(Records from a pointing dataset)
*-*-*

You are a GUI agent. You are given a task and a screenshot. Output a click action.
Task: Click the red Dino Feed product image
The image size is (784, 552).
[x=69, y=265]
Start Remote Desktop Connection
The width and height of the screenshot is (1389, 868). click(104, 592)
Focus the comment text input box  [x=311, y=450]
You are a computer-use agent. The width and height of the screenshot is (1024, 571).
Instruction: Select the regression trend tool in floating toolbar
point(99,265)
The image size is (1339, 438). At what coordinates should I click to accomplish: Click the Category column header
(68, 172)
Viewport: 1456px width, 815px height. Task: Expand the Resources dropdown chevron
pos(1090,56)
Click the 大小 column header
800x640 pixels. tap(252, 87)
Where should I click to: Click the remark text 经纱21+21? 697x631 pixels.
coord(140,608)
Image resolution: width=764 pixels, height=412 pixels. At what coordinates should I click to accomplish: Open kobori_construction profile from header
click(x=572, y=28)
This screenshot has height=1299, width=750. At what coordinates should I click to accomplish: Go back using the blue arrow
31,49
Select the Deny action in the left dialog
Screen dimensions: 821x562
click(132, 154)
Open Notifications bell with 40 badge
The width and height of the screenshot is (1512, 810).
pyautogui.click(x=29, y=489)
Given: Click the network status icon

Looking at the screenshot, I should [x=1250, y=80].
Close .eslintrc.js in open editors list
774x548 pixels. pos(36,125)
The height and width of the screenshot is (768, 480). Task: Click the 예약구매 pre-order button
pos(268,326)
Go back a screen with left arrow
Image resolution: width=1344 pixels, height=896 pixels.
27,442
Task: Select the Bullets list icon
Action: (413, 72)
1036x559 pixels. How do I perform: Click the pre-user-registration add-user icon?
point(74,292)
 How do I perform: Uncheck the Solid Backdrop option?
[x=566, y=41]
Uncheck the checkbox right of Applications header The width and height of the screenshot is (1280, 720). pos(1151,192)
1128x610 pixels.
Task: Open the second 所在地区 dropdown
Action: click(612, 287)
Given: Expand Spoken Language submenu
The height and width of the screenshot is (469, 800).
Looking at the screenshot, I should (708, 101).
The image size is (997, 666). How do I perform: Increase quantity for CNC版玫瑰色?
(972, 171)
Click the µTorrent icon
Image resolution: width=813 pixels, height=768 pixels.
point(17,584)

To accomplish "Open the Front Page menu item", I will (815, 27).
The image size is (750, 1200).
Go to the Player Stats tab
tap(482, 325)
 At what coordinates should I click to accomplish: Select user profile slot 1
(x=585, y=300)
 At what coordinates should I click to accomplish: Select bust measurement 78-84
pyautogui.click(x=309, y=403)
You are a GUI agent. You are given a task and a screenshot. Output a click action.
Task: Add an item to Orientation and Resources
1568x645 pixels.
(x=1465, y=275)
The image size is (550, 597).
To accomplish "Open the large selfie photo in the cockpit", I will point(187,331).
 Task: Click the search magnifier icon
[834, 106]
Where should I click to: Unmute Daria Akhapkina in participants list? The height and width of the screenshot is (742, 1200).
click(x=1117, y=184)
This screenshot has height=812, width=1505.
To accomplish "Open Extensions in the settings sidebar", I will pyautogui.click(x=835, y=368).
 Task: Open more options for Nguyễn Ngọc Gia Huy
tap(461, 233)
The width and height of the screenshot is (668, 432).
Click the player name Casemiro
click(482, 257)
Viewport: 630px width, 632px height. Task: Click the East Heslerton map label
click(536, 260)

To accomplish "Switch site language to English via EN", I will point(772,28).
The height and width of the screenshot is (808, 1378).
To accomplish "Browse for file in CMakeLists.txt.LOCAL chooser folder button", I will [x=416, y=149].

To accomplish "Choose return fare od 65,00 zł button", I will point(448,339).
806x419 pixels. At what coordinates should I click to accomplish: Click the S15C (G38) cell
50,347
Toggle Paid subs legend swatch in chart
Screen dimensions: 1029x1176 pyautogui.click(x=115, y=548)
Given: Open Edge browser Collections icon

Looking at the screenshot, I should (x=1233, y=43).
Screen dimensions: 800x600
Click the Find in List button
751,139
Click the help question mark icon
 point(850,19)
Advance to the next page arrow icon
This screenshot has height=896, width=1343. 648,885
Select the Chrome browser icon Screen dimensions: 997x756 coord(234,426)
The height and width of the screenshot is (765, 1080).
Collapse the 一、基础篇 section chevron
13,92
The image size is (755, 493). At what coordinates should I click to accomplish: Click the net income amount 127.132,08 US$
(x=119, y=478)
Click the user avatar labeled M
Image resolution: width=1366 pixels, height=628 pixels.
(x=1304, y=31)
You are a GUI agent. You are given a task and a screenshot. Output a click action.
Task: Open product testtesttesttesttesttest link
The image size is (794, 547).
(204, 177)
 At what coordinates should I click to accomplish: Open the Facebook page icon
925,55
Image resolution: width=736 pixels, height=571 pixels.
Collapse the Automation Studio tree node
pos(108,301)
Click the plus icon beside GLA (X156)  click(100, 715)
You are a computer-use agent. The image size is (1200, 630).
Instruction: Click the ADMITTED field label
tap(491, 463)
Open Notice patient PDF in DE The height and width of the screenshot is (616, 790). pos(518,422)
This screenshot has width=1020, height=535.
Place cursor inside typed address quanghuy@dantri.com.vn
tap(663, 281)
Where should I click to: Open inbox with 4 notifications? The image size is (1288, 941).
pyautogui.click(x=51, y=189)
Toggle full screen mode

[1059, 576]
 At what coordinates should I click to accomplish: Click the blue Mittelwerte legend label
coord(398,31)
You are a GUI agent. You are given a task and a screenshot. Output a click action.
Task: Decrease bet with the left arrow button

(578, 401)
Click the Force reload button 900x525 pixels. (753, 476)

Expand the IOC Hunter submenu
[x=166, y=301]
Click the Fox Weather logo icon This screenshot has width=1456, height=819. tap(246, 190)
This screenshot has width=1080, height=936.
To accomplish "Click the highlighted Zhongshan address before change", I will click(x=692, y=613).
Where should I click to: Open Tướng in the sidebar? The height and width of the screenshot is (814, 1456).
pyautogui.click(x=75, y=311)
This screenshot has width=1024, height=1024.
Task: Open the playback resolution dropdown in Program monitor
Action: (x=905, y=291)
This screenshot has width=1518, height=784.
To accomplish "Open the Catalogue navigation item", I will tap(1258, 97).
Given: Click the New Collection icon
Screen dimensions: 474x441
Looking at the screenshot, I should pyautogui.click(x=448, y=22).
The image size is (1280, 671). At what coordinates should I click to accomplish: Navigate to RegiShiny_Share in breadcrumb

*-*-*

## SET TASK
Please reproduce the entire listing above word for word, keeping every line unchanged.

## ANSWER TO THIS PROBLEM
You are a GUI agent. You are given a task and a screenshot. Output a click action.
Task: Click the red Dino Feed product image
The image size is (784, 552).
[x=69, y=265]
Start Remote Desktop Connection
The width and height of the screenshot is (1389, 868). click(104, 592)
Focus the comment text input box  [x=311, y=450]
You are a computer-use agent. The width and height of the screenshot is (1024, 571).
Instruction: Select the regression trend tool in floating toolbar
point(99,265)
The image size is (1339, 438). At what coordinates should I click to accomplish: Click the Category column header
(68, 172)
Viewport: 1456px width, 815px height. Task: Expand the Resources dropdown chevron
pos(1090,56)
Click the 大小 column header
800x640 pixels. tap(252, 87)
Where should I click to: Click the remark text 经纱21+21? 697x631 pixels.
coord(140,608)
Image resolution: width=764 pixels, height=412 pixels. At what coordinates should I click to accomplish: Open kobori_construction profile from header
click(x=572, y=28)
This screenshot has height=1299, width=750. At what coordinates should I click to accomplish: Go back using the blue arrow
31,49
Select the Deny action in the left dialog
Screen dimensions: 821x562
click(132, 154)
Open Notifications bell with 40 badge
The width and height of the screenshot is (1512, 810).
pyautogui.click(x=29, y=489)
Given: Click the network status icon

Looking at the screenshot, I should [x=1250, y=80].
Close .eslintrc.js in open editors list
774x548 pixels. pos(36,125)
The height and width of the screenshot is (768, 480). Task: Click the 예약구매 pre-order button
pos(268,326)
Go back a screen with left arrow
Image resolution: width=1344 pixels, height=896 pixels.
27,442
Task: Select the Bullets list icon
Action: (413, 72)
1036x559 pixels. How do I perform: Click the pre-user-registration add-user icon?
point(74,292)
 How do I perform: Uncheck the Solid Backdrop option?
[x=566, y=41]
Uncheck the checkbox right of Applications header The width and height of the screenshot is (1280, 720). pos(1151,192)
1128x610 pixels.
Task: Open the second 所在地区 dropdown
Action: click(612, 287)
Given: Expand Spoken Language submenu
The height and width of the screenshot is (469, 800).
Looking at the screenshot, I should (708, 101).
The image size is (997, 666). How do I perform: Increase quantity for CNC版玫瑰色?
(972, 171)
Click the µTorrent icon
Image resolution: width=813 pixels, height=768 pixels.
point(17,584)

To accomplish "Open the Front Page menu item", I will (815, 27).
The image size is (750, 1200).
Go to the Player Stats tab
tap(482, 325)
 At what coordinates should I click to accomplish: Select user profile slot 1
(x=585, y=300)
 At what coordinates should I click to accomplish: Select bust measurement 78-84
pyautogui.click(x=309, y=403)
You are a GUI agent. You are given a task and a screenshot. Output a click action.
Task: Add an item to Orientation and Resources
1568x645 pixels.
(x=1465, y=275)
The image size is (550, 597).
To accomplish "Open the large selfie photo in the cockpit", I will point(187,331).
 Task: Click the search magnifier icon
[834, 106]
Where should I click to: Unmute Daria Akhapkina in participants list? The height and width of the screenshot is (742, 1200).
click(x=1117, y=184)
This screenshot has height=812, width=1505.
To accomplish "Open Extensions in the settings sidebar", I will pyautogui.click(x=835, y=368).
 Task: Open more options for Nguyễn Ngọc Gia Huy
tap(461, 233)
The width and height of the screenshot is (668, 432).
Click the player name Casemiro
click(482, 257)
Viewport: 630px width, 632px height. Task: Click the East Heslerton map label
click(536, 260)

To accomplish "Switch site language to English via EN", I will point(772,28).
The height and width of the screenshot is (808, 1378).
To accomplish "Browse for file in CMakeLists.txt.LOCAL chooser folder button", I will [x=416, y=149].

To accomplish "Choose return fare od 65,00 zł button", I will point(448,339).
806x419 pixels. At what coordinates should I click to accomplish: Click the S15C (G38) cell
50,347
Toggle Paid subs legend swatch in chart
Screen dimensions: 1029x1176 pyautogui.click(x=115, y=548)
Given: Open Edge browser Collections icon

Looking at the screenshot, I should (x=1233, y=43).
Screen dimensions: 800x600
Click the Find in List button
751,139
Click the help question mark icon
 point(850,19)
Advance to the next page arrow icon
This screenshot has height=896, width=1343. 648,885
Select the Chrome browser icon Screen dimensions: 997x756 coord(234,426)
The height and width of the screenshot is (765, 1080).
Collapse the 一、基础篇 section chevron
13,92
The image size is (755, 493). At what coordinates should I click to accomplish: Click the net income amount 127.132,08 US$
(x=119, y=478)
Click the user avatar labeled M
Image resolution: width=1366 pixels, height=628 pixels.
(x=1304, y=31)
You are a GUI agent. You are given a task and a screenshot. Output a click action.
Task: Open product testtesttesttesttesttest link
The image size is (794, 547).
(204, 177)
 At what coordinates should I click to accomplish: Open the Facebook page icon
925,55
Image resolution: width=736 pixels, height=571 pixels.
Collapse the Automation Studio tree node
pos(108,301)
Click the plus icon beside GLA (X156)  click(100, 715)
You are a computer-use agent. The image size is (1200, 630).
Instruction: Click the ADMITTED field label
tap(491, 463)
Open Notice patient PDF in DE The height and width of the screenshot is (616, 790). pos(518,422)
This screenshot has width=1020, height=535.
Place cursor inside typed address quanghuy@dantri.com.vn
tap(663, 281)
Where should I click to: Open inbox with 4 notifications? The image size is (1288, 941).
pyautogui.click(x=51, y=189)
Toggle full screen mode

[1059, 576]
 At what coordinates should I click to accomplish: Click the blue Mittelwerte legend label
coord(398,31)
You are a GUI agent. You are given a task and a screenshot. Output a click action.
Task: Decrease bet with the left arrow button

(578, 401)
Click the Force reload button 900x525 pixels. (753, 476)

Expand the IOC Hunter submenu
[x=166, y=301]
Click the Fox Weather logo icon This screenshot has width=1456, height=819. tap(246, 190)
This screenshot has width=1080, height=936.
To accomplish "Click the highlighted Zhongshan address before change", I will click(x=692, y=613).
Where should I click to: Open Tướng in the sidebar? The height and width of the screenshot is (814, 1456).
pyautogui.click(x=75, y=311)
This screenshot has width=1024, height=1024.
Task: Open the playback resolution dropdown in Program monitor
Action: (x=905, y=291)
This screenshot has width=1518, height=784.
To accomplish "Open the Catalogue navigation item", I will tap(1258, 97).
Given: Click the New Collection icon
Screen dimensions: 474x441
Looking at the screenshot, I should pyautogui.click(x=448, y=22).
The image size is (1280, 671). At what coordinates should I click to accomplish: Navigate to RegiShiny_Share in breadcrumb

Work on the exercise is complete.